> PASSAGE SHOWN:

You are viewing a plain text version of this content. The canonical link for it is here.
Posted to user@flink.apache.org by Aljoscha Krettek <al...@apache.org> on 2016/05/02 14:48:31 UTC

Re: join performance

Hi Henry,
yes, with early firings you would have the problem of duplicate emission.
I'm afraid I don't have a solution for that right now.

For the "another question" I think you are right that this would be session
windowing. Please have a look at this blog post that I wrote recently:
http://data-artisans.com/session-windowing-in-flink/. And please get back
to us if you have more questions or feedback.

Cheers,
Aljoscha

On Fri, 29 Apr 2016 at 19:18 Henry Cai <hc...@pinterest.com> wrote:

> So is the window defined as hour-window or second-window?
>
> If I am using hour-window, I guess I need to modify the trigger to fire
> early (e.g. every minute)?  But I don't want to repeatedly emit the same
> joined records for every minute (i.e. on 2nd minute, I only want to emit
> the changes introduced by new coming records between 1st and 2nd minute)
>
> If I am using second-window, I wasn't sure why the record will still be
> put into the correct window based on hour gap?
>
> Another question is on which type of window, I need to match record a from
> stream a to record b in stream b if abs(a.time - b.time) < 1-hour, so it's
> not really a tumbling window on absolute wall clock, is this a session
> window?
>
> On Fri, Apr 29, 2016 at 4:36 AM, Aljoscha Krettek <al...@apache.org>
> wrote:
>
>> Hi,
>> you are right, everything will be emitted in a huge burst at the end of
>> the hour. If you want to experiment a bit you can write a custom Trigger
>> based on EventTimeTrigger that will delay firing of windows. You would
>> change onEventTime() to not fire but instead register a processing-time
>> timer at a random point in the future. Then, in onProcessingTime() you
>> would trigger the actual window processing. Elements will still be put into
>> the correct windows based on event time, just the firing of the windows
>> will change by doing this.
>>
>> Cheers,
>> Aljoscha
>>
>> On Fri, 29 Apr 2016 at 08:53 Henry Cai <hc...@pinterest.com> wrote:
>>
>>> But the join requirement is to match the records from two streams
>>> occurring within one hour (besides the normal join key condition), if I use
>>> the second join window, those records wouldn't be in the same window any
>>> more.
>>>
>>>
>>>
>>> On Thu, Apr 28, 2016 at 11:47 PM, Ashutosh Kumar <
>>> kmr.ashutosh16@gmail.com> wrote:
>>>
>>>> Time unit can be in seconds as well. Is there specific need to get
>>>> bursts hourly?
>>>>
>>>> On Fri, Apr 29, 2016 at 11:48 AM, Henry Cai <hc...@pinterest.com> wrote:
>>>>
>>>>> For the below standard stream/stream join, does flink store the
>>>>> results of stream 1 and stream 2 into state store for the current hour and
>>>>> at the end of the hour window it will fire the window by iterating through
>>>>> all stored elements in the state store to find join matches?
>>>>>
>>>>> My concern is during most of the time in the hour, the output
>>>>> (assuming the output is going to another stream) will be idle and on each
>>>>> hour mark there will be huge outputs of joined records emitted, any way to
>>>>> make it more gradual?
>>>>>
>>>>>
>>>>> dataStream.join(otherStream)
>>>>>     .where(0).equalTo(1)
>>>>>     .window(TumblingEventTimeWindows.of(Time.hours(1)))
>>>>>     .apply (new JoinFunction () {...});
>>>>>
>>>>>
>>>>
>>>
>

> DATA EXTRACT:

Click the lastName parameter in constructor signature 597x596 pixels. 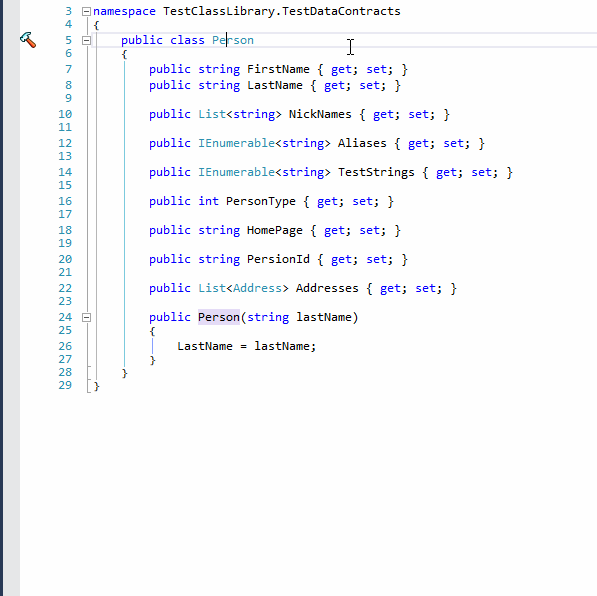coord(324,317)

> TASK INSTRUCTIONS: Reproduce word for word the part of the Flink mailing-list thread that begins with the words containing "Posted to user@flink.apache.org" and ends with "of duplicate emission.". The material has no connection to the Flink mailing-list thread.

> RESULT BELOW:
Posted to user@flink.apache.org by Aljoscha Krettek <al...@apache.org> on 2016/05/02 14:48:31 UTC

Re: join performance

Hi Henry,
yes, with early firings you would have the problem of duplicate emission.